ACR Meeting Abstracts

ACR Meeting Abstracts

Abstract Number: 1549

Primary 1-Year Data of Ixekizumab in Biologic Disease-Modifying Anti-rheumatic Drug-Naïve Patients with Radiographic Axial Spondyloarthritis Including Data in Patients Rerandomized from Adalimumab to Ixekizumab

Cheng-Chung Wei1, Lianne Gensler 2, Jessica Walsh 3, Robert B.M. Landewé 4, Tetsuya Tomita 5, Fangyi Zhao 6, Gaia Gallo 6, Hilde Carlier 7 and Maxime Dougados 8, 1Chung Shan Medical University, Taichung City, Taiwan (Republic of China), 2University San Francisco California, San Francisco, CA, 3Division of Rheumatology, University of Utah, Salt Lake City, UT, 4Amsterdam University Medical Center, Amsterdam, Netherlands, 5Osaka University Graduate School of Medicine, Osaka, Japan, 6Eli Lilly and Company, Indianapolis, IN, 7Eli Lilly and Company, Indianapolis, 8Hôpital Cochin, Paris, France

Meeting: 2019 ACR/ARP Annual Meeting

Keywords: ,

Session Information

Date: Monday, November 11, 2019

Title: Spondyloarthritis Including Psoriatic Arthritis – Clinical Poster II: Treatment of Axial Spondyloarthritis & Psoriatic Arthritis

Session Type: Poster Session (Monday)

Session Time: 9:00AM-11:00AM

Background/Purpose: During 16 weeks of blinded treatment, ixekizumab (IXE) and an adalimumab (ADA) active reference arm were found superior to placebo (PBO) in improving signs and symptoms of radiographic axial spondyloarthritis (r-axSpA).1 Here, we assess the safety and efficacy of continuous treatment with IXE through 52 weeks in patients with r-axSpA and describe clinical response at Week 52 for patients who switched to IXE following 16 weeks of treatment with either ADA or PBO.

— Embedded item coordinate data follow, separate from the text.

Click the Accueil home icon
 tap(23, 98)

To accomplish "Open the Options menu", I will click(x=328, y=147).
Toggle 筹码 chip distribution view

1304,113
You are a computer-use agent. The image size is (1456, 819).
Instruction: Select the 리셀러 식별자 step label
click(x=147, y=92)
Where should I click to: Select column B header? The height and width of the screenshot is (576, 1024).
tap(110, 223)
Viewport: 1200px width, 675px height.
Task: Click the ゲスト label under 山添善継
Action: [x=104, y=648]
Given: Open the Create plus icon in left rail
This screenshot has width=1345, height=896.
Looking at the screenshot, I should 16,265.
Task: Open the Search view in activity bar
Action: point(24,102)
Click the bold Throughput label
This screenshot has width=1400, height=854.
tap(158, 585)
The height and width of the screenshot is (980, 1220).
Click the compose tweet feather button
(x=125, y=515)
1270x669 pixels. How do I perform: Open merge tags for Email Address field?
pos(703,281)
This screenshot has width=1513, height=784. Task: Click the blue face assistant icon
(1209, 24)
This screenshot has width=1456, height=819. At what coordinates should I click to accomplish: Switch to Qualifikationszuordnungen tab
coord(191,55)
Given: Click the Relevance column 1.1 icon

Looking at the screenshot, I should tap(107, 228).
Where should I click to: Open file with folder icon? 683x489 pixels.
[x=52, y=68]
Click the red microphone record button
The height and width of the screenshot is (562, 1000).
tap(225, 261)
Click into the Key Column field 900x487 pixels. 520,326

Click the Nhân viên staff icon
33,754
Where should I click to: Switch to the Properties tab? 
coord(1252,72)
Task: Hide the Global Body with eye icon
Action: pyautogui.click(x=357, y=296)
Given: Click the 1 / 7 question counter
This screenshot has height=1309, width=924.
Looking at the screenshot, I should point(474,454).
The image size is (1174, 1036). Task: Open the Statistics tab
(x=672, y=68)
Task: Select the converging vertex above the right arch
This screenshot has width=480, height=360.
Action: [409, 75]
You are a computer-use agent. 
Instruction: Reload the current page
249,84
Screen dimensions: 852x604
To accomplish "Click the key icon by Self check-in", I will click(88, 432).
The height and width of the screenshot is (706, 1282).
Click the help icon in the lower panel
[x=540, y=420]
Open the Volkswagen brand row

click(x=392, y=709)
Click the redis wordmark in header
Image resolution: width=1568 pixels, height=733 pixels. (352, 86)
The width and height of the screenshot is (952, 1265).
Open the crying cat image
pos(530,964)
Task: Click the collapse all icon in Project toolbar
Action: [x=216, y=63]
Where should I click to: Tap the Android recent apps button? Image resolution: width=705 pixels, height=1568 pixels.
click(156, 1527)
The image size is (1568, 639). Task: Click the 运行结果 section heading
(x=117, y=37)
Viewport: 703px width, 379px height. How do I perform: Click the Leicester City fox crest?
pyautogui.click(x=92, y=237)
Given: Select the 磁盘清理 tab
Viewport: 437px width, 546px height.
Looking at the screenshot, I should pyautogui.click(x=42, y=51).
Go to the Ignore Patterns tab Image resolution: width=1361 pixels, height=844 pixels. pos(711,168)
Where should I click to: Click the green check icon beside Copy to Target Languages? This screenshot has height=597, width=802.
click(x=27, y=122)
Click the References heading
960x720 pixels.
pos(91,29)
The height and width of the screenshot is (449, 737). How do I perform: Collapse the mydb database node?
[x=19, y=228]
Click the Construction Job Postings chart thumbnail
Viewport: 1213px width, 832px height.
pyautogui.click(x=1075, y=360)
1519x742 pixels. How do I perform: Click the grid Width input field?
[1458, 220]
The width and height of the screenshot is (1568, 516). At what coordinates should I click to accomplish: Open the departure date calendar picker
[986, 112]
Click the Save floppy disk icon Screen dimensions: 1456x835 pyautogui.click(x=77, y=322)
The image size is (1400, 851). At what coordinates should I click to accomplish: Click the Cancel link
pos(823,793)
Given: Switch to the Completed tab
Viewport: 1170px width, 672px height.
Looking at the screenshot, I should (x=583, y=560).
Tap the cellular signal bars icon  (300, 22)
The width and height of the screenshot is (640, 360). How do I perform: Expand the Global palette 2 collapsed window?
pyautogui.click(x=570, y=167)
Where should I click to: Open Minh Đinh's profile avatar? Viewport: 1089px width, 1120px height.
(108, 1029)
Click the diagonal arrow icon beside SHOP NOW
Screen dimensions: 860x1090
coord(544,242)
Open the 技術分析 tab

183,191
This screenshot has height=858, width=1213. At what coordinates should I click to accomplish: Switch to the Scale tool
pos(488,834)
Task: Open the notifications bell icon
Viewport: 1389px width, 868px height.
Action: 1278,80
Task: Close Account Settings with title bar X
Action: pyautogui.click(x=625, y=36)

Methods: Participants were biologic disease-modifying anti-rheumatic drug (bDMARD)-naïve adult patients with active r-axSpA per Assessment of Spondyloarthritis (SpA) international Society (ASAS) criteria (sacroiliitis centrally defined by modified New York criteria and ≥1 SpA feature) and inadequate response or intolerance to non-steroidal anti-inflammatory drugs. Patients were randomized 1:1:1:1 to receive 80 mg IXE every 2 (Q2W) or 4 weeks (Q4W), 40 mg adalimumab (ADA) Q2W (active reference arm), or PBO. At Week 16, patients assigned to IXE continued their assigned treatment and patients receiving PBO or ADA were re-randomized 1:1 to IXE Q2W or IXE Q4W through Week 52.

Results: Of 164 patients initially randomized to IXE, 146 (89%) completed Week 52. IXE Q4W and IXE Q2W led to persistent improvements in disease activity, function, objective inflammation (MRI and C-reactive protein), quality of life, health status, and overall functioning for up to 52 weeks (Figure and Table). For patients initially assigned to PBO or ADA, ASAS40 response showed a numerical increase upon switching to IXE (Table). Frequencies of treatment-emergent adverse events (AEs) were similar between IXE dosing regimens. Among patients with ≥1 dose of IXE (N=336), serious AEs occurred in 20 (6%) patients. There were no deaths and 11 (3%) patients discontinued due to AEs.

Conclusion: Persistent improvements in the signs and symptoms of r-axSpA were observed through Week 52 in patients who received continuous treatment with IXE. ASAS40 response rates at Week 52 were numerically similar between patients who received continuous treatment with IXE and patients who switched from ADA to IXE. No unexpected safety signals were observed through 52 weeks of treatment.
Reference: 1. van der Heijde et al. Lancet, 2018.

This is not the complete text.